Rename "computer-use agent" to "desktop agent" everywhere in the records below. Return the lines with nothing else changed.

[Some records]
..........
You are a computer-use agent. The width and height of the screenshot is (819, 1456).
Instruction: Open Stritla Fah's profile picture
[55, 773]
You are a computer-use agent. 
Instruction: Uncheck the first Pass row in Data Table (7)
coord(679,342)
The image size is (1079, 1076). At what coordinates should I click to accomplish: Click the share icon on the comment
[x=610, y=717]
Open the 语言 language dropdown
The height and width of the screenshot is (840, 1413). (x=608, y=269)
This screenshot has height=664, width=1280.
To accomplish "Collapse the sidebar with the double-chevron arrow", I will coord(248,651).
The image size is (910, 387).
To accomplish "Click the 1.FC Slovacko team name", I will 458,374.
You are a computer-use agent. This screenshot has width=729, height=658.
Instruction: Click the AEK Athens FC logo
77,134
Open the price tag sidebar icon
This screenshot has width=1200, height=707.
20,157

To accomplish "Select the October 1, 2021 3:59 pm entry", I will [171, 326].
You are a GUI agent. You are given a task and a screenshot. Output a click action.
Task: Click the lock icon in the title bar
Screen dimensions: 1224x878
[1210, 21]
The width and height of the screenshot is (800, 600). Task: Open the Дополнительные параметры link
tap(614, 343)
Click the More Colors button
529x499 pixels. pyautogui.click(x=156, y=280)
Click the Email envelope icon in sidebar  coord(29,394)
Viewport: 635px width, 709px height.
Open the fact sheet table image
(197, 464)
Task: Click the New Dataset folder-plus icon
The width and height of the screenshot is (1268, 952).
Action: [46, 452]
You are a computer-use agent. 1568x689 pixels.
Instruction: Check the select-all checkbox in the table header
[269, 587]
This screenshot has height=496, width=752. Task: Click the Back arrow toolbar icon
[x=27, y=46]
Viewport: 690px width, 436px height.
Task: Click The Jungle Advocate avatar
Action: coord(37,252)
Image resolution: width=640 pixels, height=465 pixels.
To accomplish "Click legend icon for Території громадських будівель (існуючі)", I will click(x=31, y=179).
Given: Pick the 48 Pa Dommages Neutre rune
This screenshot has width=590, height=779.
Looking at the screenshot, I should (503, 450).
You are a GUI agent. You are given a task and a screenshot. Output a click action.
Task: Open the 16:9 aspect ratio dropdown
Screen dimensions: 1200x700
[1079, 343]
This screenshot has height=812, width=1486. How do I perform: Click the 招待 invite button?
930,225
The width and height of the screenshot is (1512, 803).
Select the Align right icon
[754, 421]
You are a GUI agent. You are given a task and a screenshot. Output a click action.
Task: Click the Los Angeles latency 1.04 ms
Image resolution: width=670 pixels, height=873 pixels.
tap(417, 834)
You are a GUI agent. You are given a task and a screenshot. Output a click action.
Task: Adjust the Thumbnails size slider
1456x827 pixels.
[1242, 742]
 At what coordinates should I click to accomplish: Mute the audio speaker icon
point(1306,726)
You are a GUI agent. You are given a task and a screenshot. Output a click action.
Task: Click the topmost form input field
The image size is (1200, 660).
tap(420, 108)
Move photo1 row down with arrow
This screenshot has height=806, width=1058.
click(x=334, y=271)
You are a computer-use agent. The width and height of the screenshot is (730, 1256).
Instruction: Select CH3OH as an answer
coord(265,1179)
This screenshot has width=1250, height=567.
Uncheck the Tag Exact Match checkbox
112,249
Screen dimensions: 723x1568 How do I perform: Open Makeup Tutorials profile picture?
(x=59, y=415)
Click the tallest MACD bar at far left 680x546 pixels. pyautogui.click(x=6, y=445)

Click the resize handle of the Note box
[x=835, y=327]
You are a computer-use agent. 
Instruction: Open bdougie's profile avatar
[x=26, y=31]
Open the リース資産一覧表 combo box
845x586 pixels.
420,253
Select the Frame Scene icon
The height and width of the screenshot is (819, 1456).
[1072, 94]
..........
RESULT >>
You are a desktop agent. The width and height of the screenshot is (819, 1456).
Instruction: Open Stritla Fah's profile picture
[55, 773]
You are a desktop agent. 
Instruction: Uncheck the first Pass row in Data Table (7)
coord(679,342)
The image size is (1079, 1076). At what coordinates should I click to accomplish: Click the share icon on the comment
[x=610, y=717]
Open the 语言 language dropdown
The height and width of the screenshot is (840, 1413). (x=608, y=269)
This screenshot has height=664, width=1280.
To accomplish "Collapse the sidebar with the double-chevron arrow", I will coord(248,651).
The image size is (910, 387).
To accomplish "Click the 1.FC Slovacko team name", I will 458,374.
You are a desktop agent. This screenshot has width=729, height=658.
Instruction: Click the AEK Athens FC logo
77,134
Open the price tag sidebar icon
This screenshot has width=1200, height=707.
20,157

To accomplish "Select the October 1, 2021 3:59 pm entry", I will [171, 326].
You are a GUI agent. You are given a task and a screenshot. Output a click action.
Task: Click the lock icon in the title bar
Screen dimensions: 1224x878
[1210, 21]
The width and height of the screenshot is (800, 600). Task: Open the Дополнительные параметры link
tap(614, 343)
Click the More Colors button
529x499 pixels. pyautogui.click(x=156, y=280)
Click the Email envelope icon in sidebar  coord(29,394)
Viewport: 635px width, 709px height.
Open the fact sheet table image
(197, 464)
Task: Click the New Dataset folder-plus icon
The width and height of the screenshot is (1268, 952).
Action: [46, 452]
You are a desktop agent. 1568x689 pixels.
Instruction: Check the select-all checkbox in the table header
[269, 587]
This screenshot has height=496, width=752. Task: Click the Back arrow toolbar icon
[x=27, y=46]
Viewport: 690px width, 436px height.
Task: Click The Jungle Advocate avatar
Action: coord(37,252)
Image resolution: width=640 pixels, height=465 pixels.
To accomplish "Click legend icon for Території громадських будівель (існуючі)", I will click(x=31, y=179).
Given: Pick the 48 Pa Dommages Neutre rune
This screenshot has width=590, height=779.
Looking at the screenshot, I should (503, 450).
You are a GUI agent. You are given a task and a screenshot. Output a click action.
Task: Open the 16:9 aspect ratio dropdown
Screen dimensions: 1200x700
[1079, 343]
This screenshot has height=812, width=1486. How do I perform: Click the 招待 invite button?
930,225
The width and height of the screenshot is (1512, 803).
Select the Align right icon
[754, 421]
You are a GUI agent. You are given a task and a screenshot. Output a click action.
Task: Click the Los Angeles latency 1.04 ms
Image resolution: width=670 pixels, height=873 pixels.
tap(417, 834)
You are a GUI agent. You are given a task and a screenshot. Output a click action.
Task: Adjust the Thumbnails size slider
1456x827 pixels.
[1242, 742]
 At what coordinates should I click to accomplish: Mute the audio speaker icon
point(1306,726)
You are a GUI agent. You are given a task and a screenshot. Output a click action.
Task: Click the topmost form input field
The image size is (1200, 660).
tap(420, 108)
Move photo1 row down with arrow
This screenshot has height=806, width=1058.
click(x=334, y=271)
You are a desktop agent. The width and height of the screenshot is (730, 1256).
Instruction: Select CH3OH as an answer
coord(265,1179)
This screenshot has width=1250, height=567.
Uncheck the Tag Exact Match checkbox
112,249
Screen dimensions: 723x1568 How do I perform: Open Makeup Tutorials profile picture?
(x=59, y=415)
Click the tallest MACD bar at far left 680x546 pixels. pyautogui.click(x=6, y=445)

Click the resize handle of the Note box
[x=835, y=327]
You are a desktop agent. 
Instruction: Open bdougie's profile avatar
[x=26, y=31]
Open the リース資産一覧表 combo box
845x586 pixels.
420,253
Select the Frame Scene icon
The height and width of the screenshot is (819, 1456).
[1072, 94]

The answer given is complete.